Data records

____

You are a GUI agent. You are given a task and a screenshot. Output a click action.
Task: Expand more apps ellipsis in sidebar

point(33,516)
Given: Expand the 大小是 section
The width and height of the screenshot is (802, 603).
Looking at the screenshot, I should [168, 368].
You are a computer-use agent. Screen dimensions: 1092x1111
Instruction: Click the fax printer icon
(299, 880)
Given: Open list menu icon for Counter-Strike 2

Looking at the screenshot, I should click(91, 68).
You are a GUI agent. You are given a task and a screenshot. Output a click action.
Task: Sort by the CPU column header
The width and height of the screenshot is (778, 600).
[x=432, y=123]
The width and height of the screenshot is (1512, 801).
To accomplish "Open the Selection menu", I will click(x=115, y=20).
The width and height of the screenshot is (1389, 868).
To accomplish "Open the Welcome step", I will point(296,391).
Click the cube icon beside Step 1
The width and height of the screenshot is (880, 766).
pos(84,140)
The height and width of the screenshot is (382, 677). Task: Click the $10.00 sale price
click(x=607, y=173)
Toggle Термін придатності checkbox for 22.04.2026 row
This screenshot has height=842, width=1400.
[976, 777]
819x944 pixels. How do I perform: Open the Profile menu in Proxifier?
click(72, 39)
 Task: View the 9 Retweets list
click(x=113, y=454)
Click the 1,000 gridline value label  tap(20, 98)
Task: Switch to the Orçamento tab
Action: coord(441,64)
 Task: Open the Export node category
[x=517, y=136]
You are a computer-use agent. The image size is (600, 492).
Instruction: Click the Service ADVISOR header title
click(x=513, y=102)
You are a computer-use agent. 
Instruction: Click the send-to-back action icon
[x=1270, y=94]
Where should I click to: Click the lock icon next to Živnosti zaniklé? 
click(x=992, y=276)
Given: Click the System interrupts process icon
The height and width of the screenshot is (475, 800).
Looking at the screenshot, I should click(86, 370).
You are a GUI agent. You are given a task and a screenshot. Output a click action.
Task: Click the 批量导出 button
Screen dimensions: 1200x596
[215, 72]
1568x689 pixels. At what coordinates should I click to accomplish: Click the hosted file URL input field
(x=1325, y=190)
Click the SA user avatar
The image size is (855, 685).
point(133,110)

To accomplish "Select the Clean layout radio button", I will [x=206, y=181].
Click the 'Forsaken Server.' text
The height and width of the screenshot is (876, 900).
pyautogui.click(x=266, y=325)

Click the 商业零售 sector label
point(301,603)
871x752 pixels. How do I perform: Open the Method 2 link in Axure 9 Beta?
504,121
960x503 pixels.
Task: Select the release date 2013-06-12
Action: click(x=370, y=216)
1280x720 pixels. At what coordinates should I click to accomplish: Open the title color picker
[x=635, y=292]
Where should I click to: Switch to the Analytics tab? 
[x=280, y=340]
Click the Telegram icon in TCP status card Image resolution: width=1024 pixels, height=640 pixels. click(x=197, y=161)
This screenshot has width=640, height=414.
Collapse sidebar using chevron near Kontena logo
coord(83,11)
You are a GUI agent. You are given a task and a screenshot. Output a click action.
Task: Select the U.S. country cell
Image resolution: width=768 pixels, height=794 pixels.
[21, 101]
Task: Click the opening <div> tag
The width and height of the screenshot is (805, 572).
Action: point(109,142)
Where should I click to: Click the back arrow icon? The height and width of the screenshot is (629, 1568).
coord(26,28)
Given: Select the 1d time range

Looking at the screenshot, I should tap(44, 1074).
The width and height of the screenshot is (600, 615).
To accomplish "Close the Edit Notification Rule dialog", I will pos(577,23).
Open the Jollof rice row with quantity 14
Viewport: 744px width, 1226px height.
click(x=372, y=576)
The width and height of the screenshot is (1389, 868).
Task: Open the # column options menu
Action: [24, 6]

____

#### Requirement
Which lines of the records above contain the word "button"? Show each of them.

#### Result
Task: Click the 批量导出 button
To accomplish "Select the Clean layout radio button", I will [x=206, y=181].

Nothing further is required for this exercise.